A sensor that displays a sad face when noise levels in a particular area are too loud or shows a happy face when it is quiet; a sensor that records sound bites, collecting data on the buzz of the hour; and a sensor that records UV levels, warning people about the risks of unprotected exposure to the sun are among the types of sensors on which RAD-UM is collaborating with the Center for Computational Science (CCS).

One sensor, developed by CCS research associate Shijia Geng, is already deployed on the sixth floor of UM’s Gables One Tower, recording traffic and pedestrian flow along a busy section of US 1.

But it was a so-called robotic cloud, a helium-inflated parasol guided by a drone, that Chung was most excited about. “We can cluster 50 to 100 of them in a public space to create a large area of shade, and at night they can serve as lighting devices,” he said, noting they have been proposed for an area north of Miami’s Wynwood district.

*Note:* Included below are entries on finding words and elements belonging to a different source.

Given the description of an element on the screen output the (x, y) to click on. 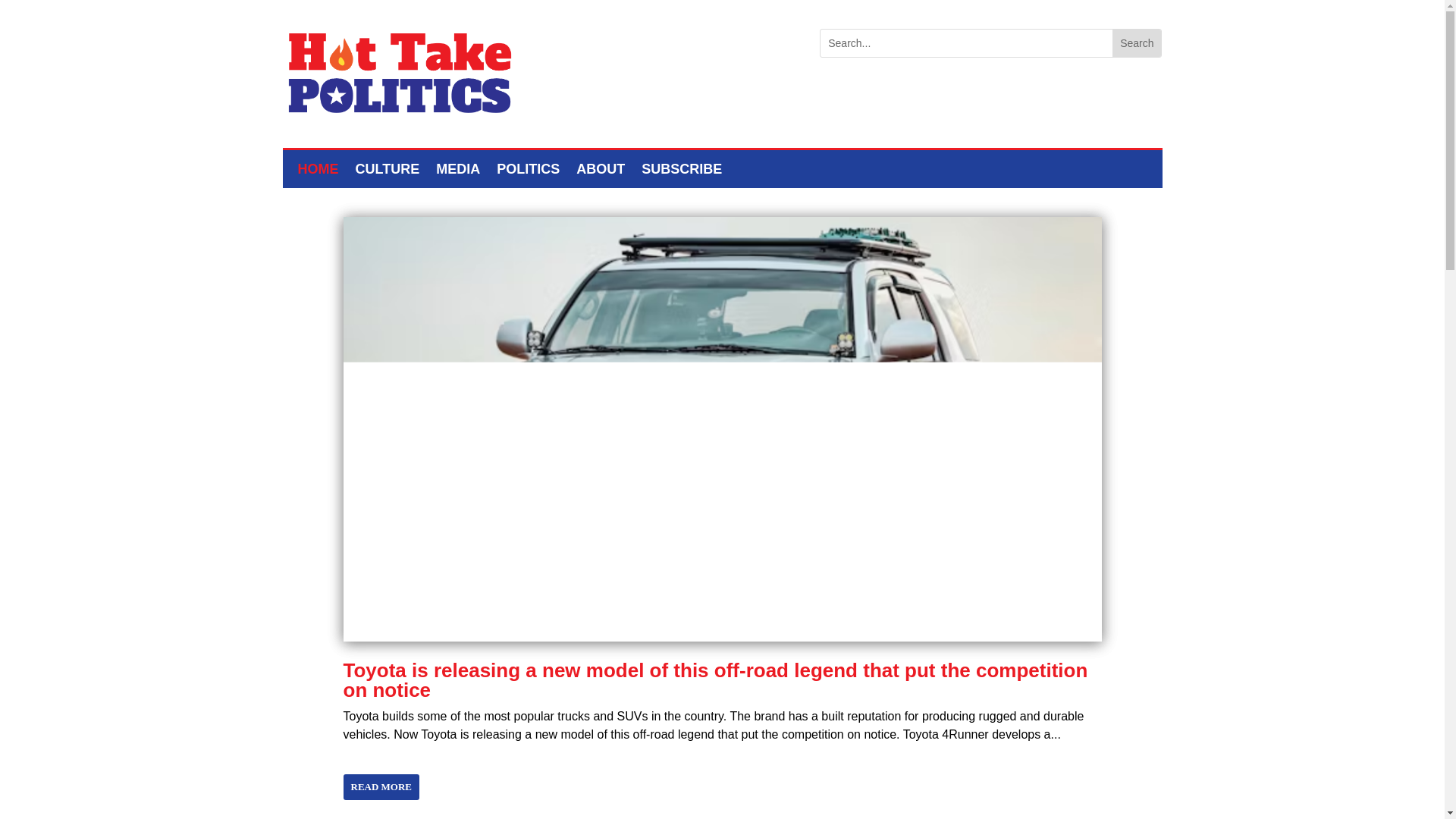
Search (1136, 42)
MEDIA (457, 171)
Search (1136, 42)
Search (1136, 42)
POLITICS (527, 171)
SUBSCRIBE (682, 171)
CULTURE (387, 171)
Hot Take Politcs final art larger (399, 72)
ABOUT (600, 171)
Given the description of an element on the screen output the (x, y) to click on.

Two 3D printers produced miniature replicas of UM mascot Sebastian the Ibis at the exhibit staffed by personnel from the College of Engineering-Johnson & Johnson 3D Printing Center of Excellence Collaborative Laboratory. Dedicated late last year, the facility will soon take delivery of a new micro 3D printer capable of producing delicate medical surgical devices such as those used in laparoscopic procedures, according to Troy Thompson, director of facilities at the college.

eMerge Americas continues Tuesday with more panels, demonstrations and networking.